» **Exercise objective**: Word for word, set down the lines from the one that holds "You are a GUI" through the final line of the listing below, and exclude every picture.

——————

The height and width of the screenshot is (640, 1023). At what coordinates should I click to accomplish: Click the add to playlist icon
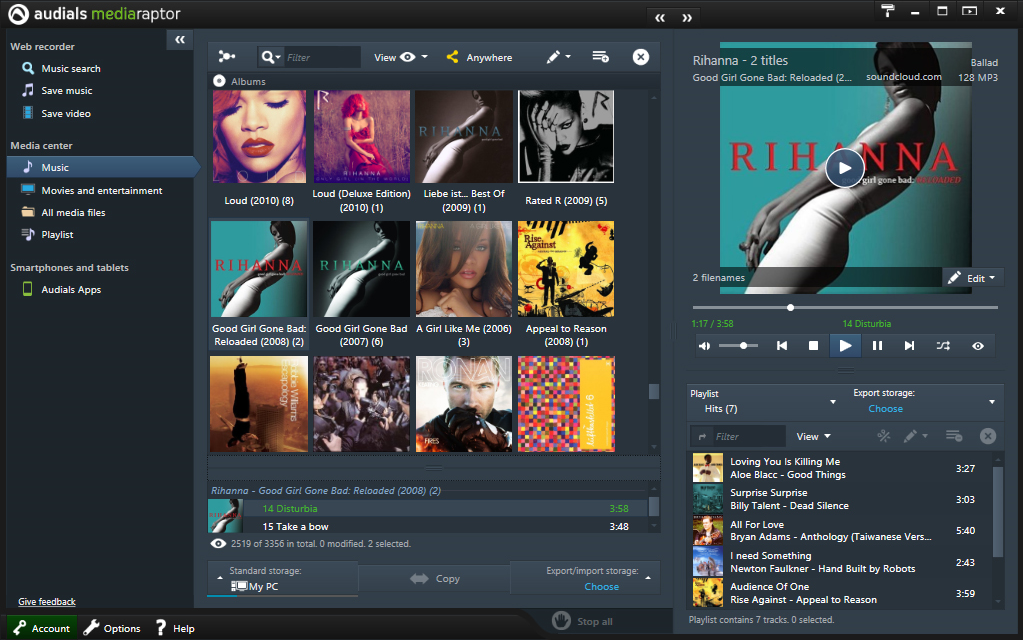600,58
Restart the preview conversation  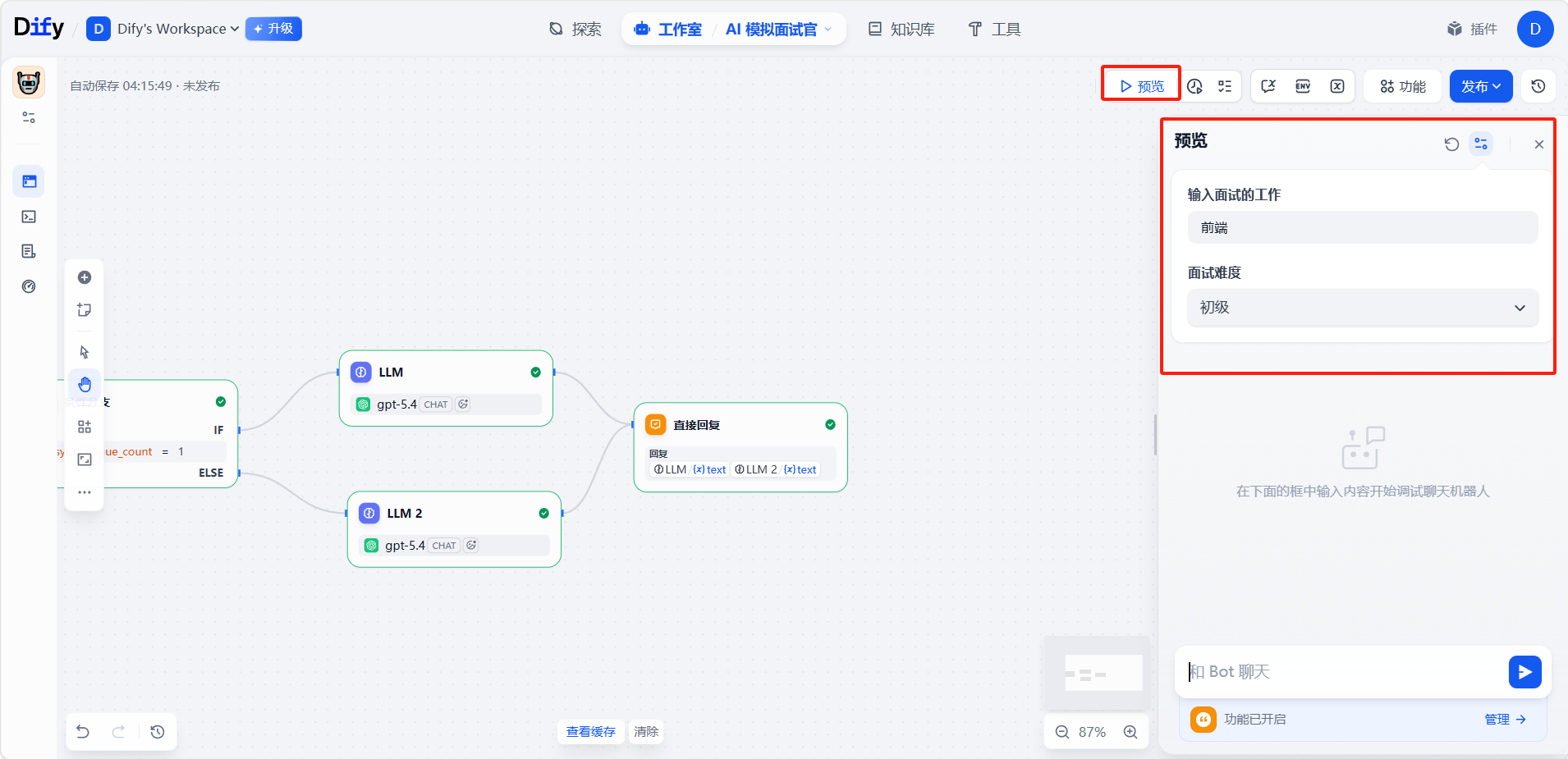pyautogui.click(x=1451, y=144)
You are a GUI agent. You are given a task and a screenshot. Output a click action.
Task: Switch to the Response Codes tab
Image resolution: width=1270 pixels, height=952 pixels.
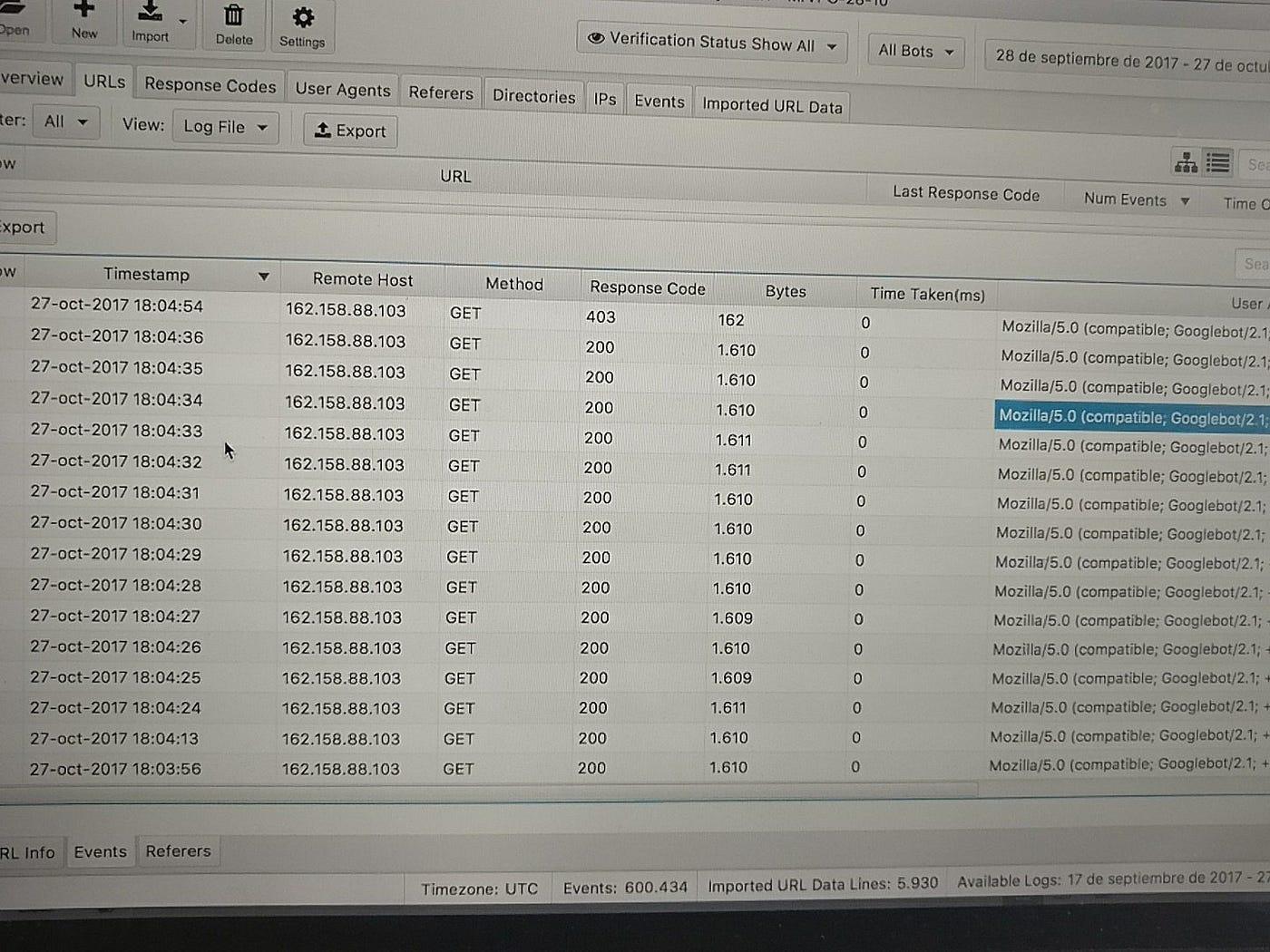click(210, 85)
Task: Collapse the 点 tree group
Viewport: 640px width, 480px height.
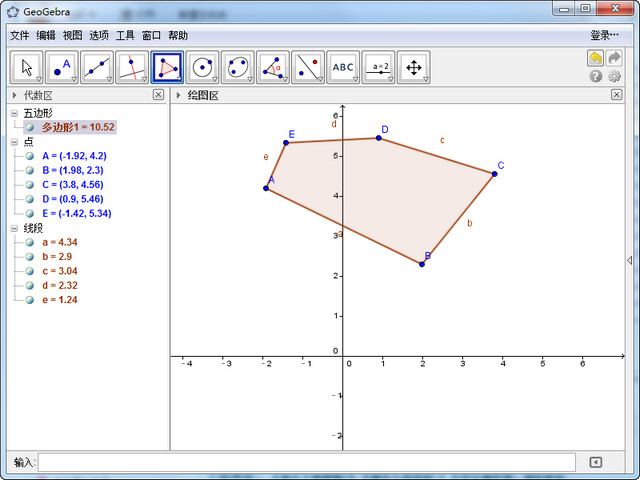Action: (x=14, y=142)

——————

» **Task response**:
You are a GUI agent. You are given a task and a screenshot. Output a click action.
Task: Switch to the Response Codes tab
Image resolution: width=1270 pixels, height=952 pixels.
click(210, 85)
Task: Collapse the 点 tree group
Viewport: 640px width, 480px height.
Action: (x=14, y=142)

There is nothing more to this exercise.